(Beginning of Data for the task)

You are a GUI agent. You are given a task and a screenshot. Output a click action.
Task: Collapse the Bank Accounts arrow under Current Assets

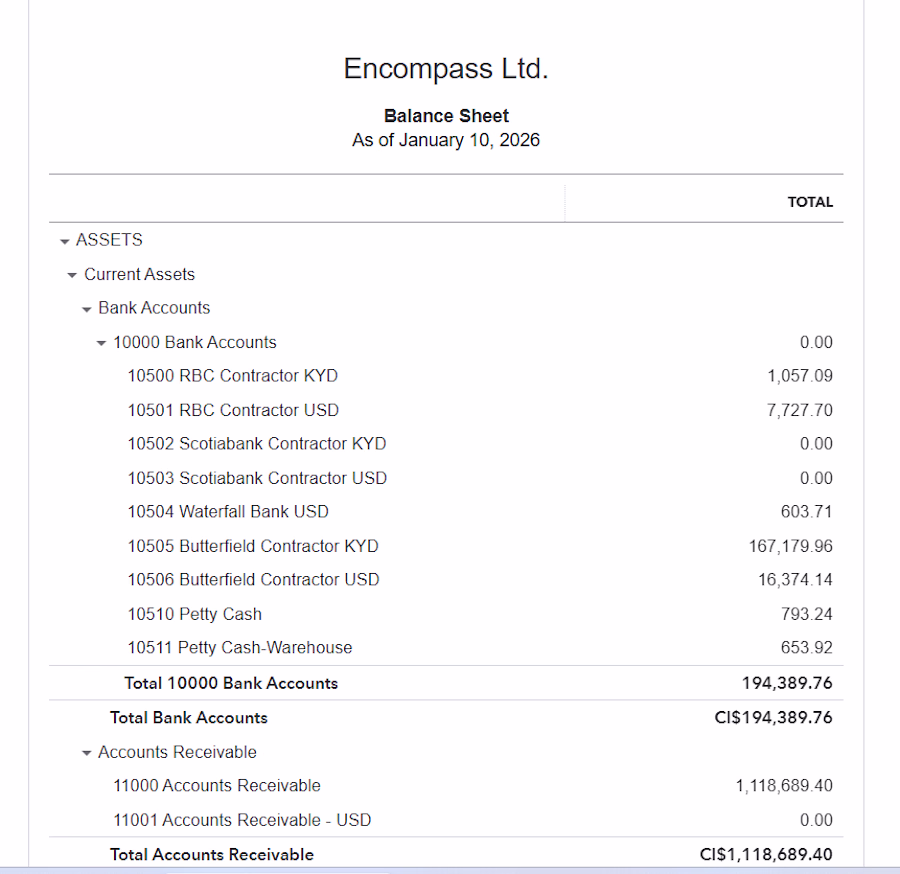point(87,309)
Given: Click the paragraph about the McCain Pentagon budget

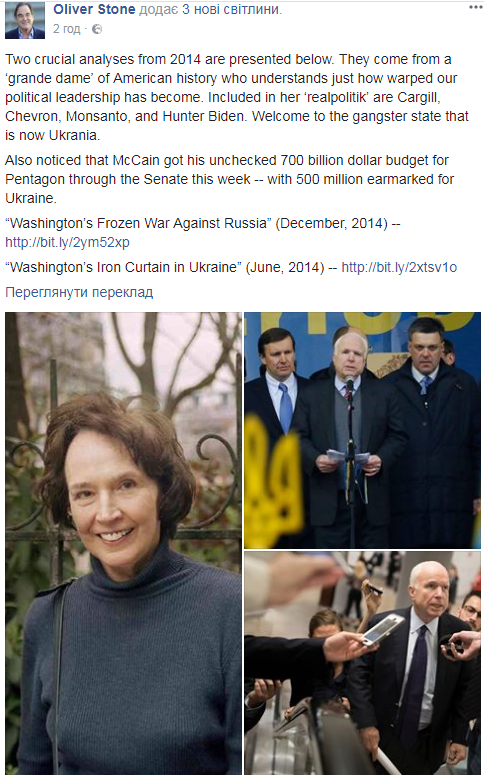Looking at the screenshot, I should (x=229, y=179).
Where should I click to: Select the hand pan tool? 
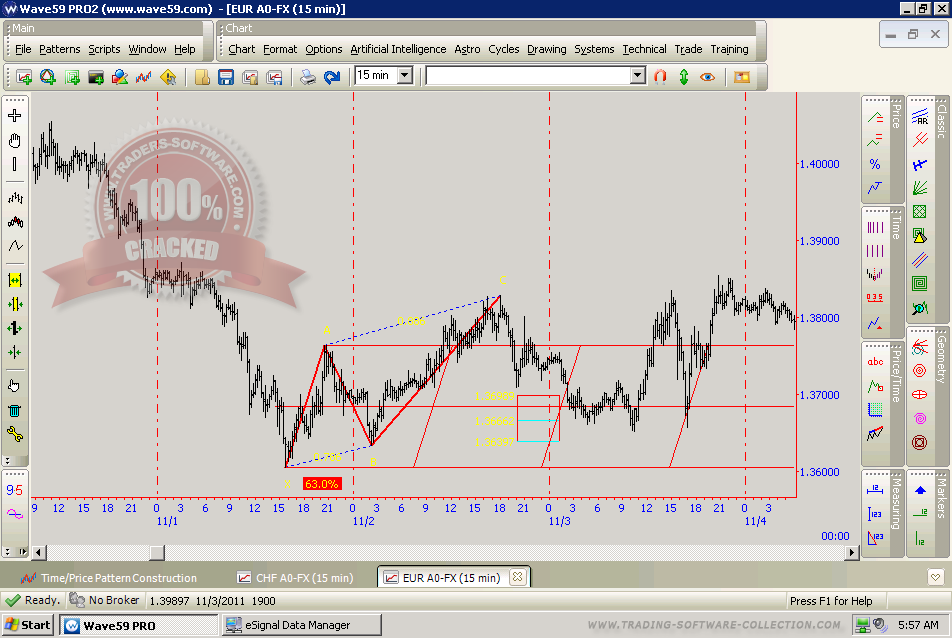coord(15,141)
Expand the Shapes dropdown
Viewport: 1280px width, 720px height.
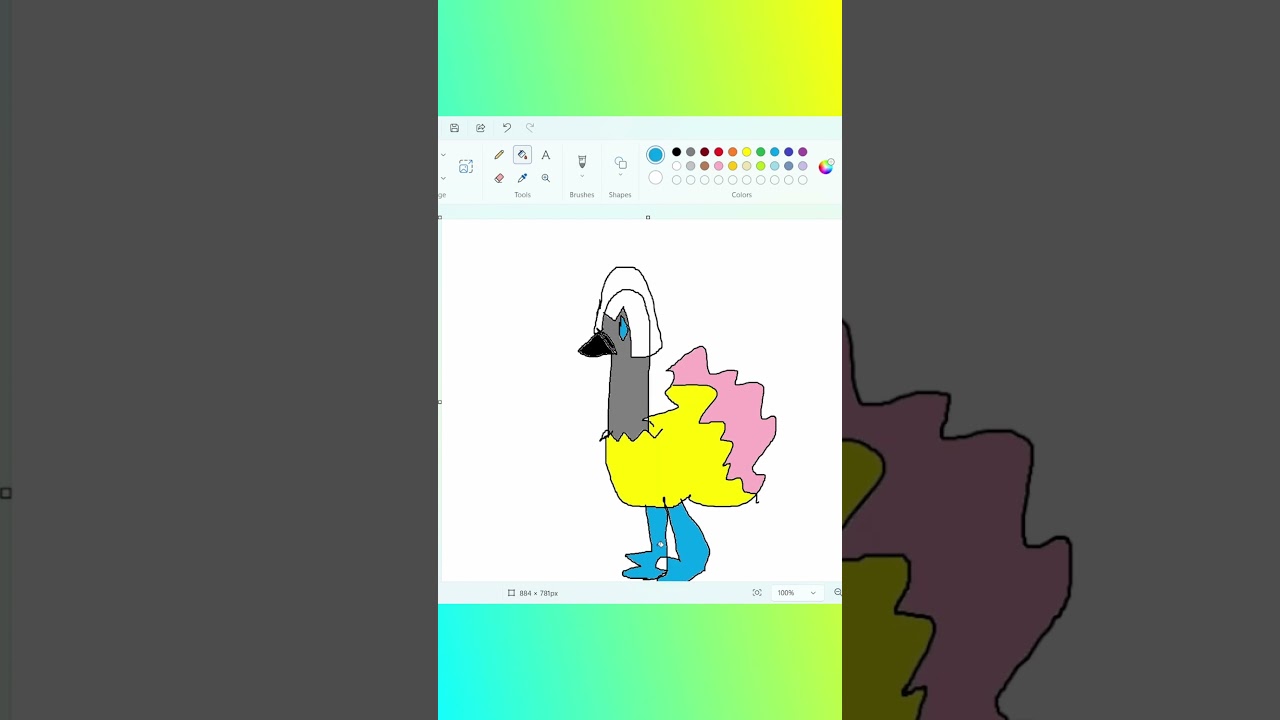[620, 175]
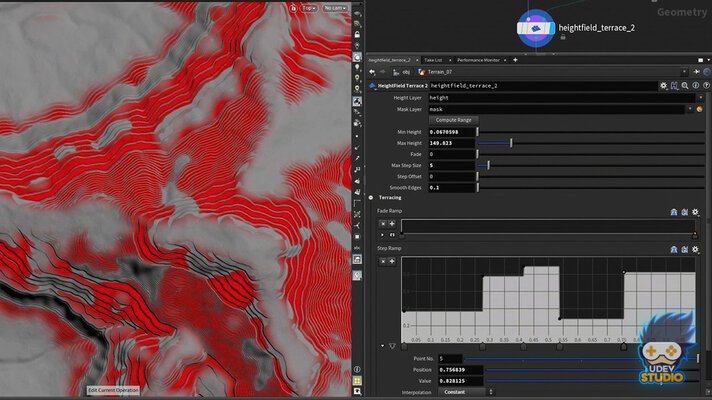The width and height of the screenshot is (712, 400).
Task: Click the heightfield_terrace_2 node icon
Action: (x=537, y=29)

(End of Data for the task)

What to produce:
Repeat the whole listing above word for word, but keep any picture out of it.

Reply to the exercise:
You are a GUI agent. You are given a task and a screenshot. Output a click action.
Task: Collapse the Bank Accounts arrow under Current Assets

point(87,309)
Given: Click the paragraph about the McCain Pentagon budget

Looking at the screenshot, I should (x=229, y=179).
Where should I click to: Select the hand pan tool? 
coord(15,141)
Expand the Shapes dropdown
Viewport: 1280px width, 720px height.
[620, 175]
The width and height of the screenshot is (712, 400).
Task: Click the heightfield_terrace_2 node icon
Action: (x=537, y=29)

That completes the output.